**Exercises**
**a.** From the text on the Magnitsky Act, reproduce word for word the span that begins at the words "Since then, Russian" and stops after the words "the opposite direction.".
**b.** Decide whether each statement below agrees with the text on the Magnitsky Act. Answer yes or no, and quote the words of the text that settle it.
(i) In December, Congress widened the Magnitsky Act's geographic scope to cover every country.
(ii) The United States has revoked the Magnitsky Act in response to Putin's demands.
(iii) Putin retaliated against the law by prohibiting the adoption of Russian children by American parents.
**c.** Answer these questions using the text on the Magnitsky Act.
(i) What is the expanded law known as?
(ii) What is the name of the organization of the writers?
(iii) How has Putin labeled the law?

**Document text**
========================================

Since then, Russian President Vladimir Putin has made clear that he detests what he has labeled “a purely political and unfriendly” law, though the real reason for his ire is almost certainly that the Magnitsky Act penalizes those he otherwise enables to act with impunity. In recent years, Putin has made compelling the United States to revoke the law a top foreign policy priority, going so far as to retaliate against it by prohibiting the adoption of Russian children by American parents.
Fortunately, the United States has not yet bowed to Putin’s wishes, and instead has moved in the opposite direction.
In December, Congress expanded the Magnitsky Act to penalize significant forms of corruption as well as human rights violations, while at the same time expanding its geographic scope to cover every country on earth.
“Global Magnitsky,” as the new law is known, is a potentially revolutionary tool. If implemented as designed, it provides the United States with a means to incentivize foreign governments to sideline individual human rights abusers and corrupt actors, and to advance domestic forms of accountability. It very well may have a significant deterrent effect, forcing would-be kleptocrats, and those that use violence to silence dissent, to think twice before committing their crimes, lest they lose access to international financial markets. And finally, it has the potential to empower victims who cannot achieve justice at home, while providing the United States diplomatic leverage, which is beneficial across a range of other issues.
The only way for the United States, and those standing up for human rights worldwide, to benefit from the new law, however, is if the Trump administration chooses to act on the tool it has been given by Congress.
That’s why our organization, Human Rights First, has banded together with dozens of other of human rights and anti-corruption watchdogs in a coordinated effort to document cases from around that world that we believe satisfy Global Magnitsky’s stringent requirements. Our goal throughout this process has been to gather and organize evidence in a way that will assist the U.S. government in making timely, meaningful sanctions designations, if it can find the political will. The cases we are compiling come from every corner of the globe, and involve horrific stories of torture, disappearances, murder, sexual assault, and extortion. In cases dealing with acts of significant corruption, victims often include wide swaths of entire societies.

========================================

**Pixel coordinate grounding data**

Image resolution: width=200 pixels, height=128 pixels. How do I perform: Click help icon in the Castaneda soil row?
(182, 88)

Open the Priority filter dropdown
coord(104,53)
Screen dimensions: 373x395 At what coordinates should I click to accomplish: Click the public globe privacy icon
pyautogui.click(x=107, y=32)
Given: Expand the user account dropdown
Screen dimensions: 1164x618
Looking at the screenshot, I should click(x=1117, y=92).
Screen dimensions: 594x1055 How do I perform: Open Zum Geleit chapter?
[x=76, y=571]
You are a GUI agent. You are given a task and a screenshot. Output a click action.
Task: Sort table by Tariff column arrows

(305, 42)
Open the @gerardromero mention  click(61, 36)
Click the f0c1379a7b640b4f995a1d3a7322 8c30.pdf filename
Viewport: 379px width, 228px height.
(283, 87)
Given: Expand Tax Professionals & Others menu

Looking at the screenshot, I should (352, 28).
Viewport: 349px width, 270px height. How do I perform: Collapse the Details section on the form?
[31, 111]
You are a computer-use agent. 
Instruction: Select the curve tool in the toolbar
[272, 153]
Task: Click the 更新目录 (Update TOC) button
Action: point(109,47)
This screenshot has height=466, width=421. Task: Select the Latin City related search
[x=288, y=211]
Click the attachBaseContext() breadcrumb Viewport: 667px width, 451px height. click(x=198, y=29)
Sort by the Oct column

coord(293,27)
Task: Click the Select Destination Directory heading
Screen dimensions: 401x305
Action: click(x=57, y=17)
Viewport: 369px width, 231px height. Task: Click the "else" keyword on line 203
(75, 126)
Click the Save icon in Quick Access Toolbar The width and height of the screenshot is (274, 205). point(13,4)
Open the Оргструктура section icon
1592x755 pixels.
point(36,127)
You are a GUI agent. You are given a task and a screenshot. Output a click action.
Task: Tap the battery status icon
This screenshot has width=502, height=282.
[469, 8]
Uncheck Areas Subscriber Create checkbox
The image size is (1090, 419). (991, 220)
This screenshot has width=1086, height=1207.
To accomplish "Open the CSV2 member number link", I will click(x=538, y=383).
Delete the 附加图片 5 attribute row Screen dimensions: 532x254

========================================

**Solutions below**
**a.**
Since then, Russian President Vladimir Putin has made clear that he detests what he has labeled “a purely political and unfriendly” law, though the real reason for his ire is almost certainly that the Magnitsky Act penalizes those he otherwise enables to act with impunity. In recent years, Putin has made compelling the United States to revoke the law a top foreign policy priority, going so far as to retaliate against it by prohibiting the adoption of Russian children by American parents.
Fortunately, the United States has not yet bowed to Putin’s wishes, and instead has moved in the opposite direction.

**b.**
(i) Yes: "expanding its geographic scope to cover every country on earth"
(ii) No: "the United States has not yet bowed to Putin’s wishes"
(iii) Yes: "prohibiting the adoption of Russian children by American parents"

**c.**
(i) "Global Magnitsky"
(ii) Human Rights First
(iii) "a purely political and unfriendly" law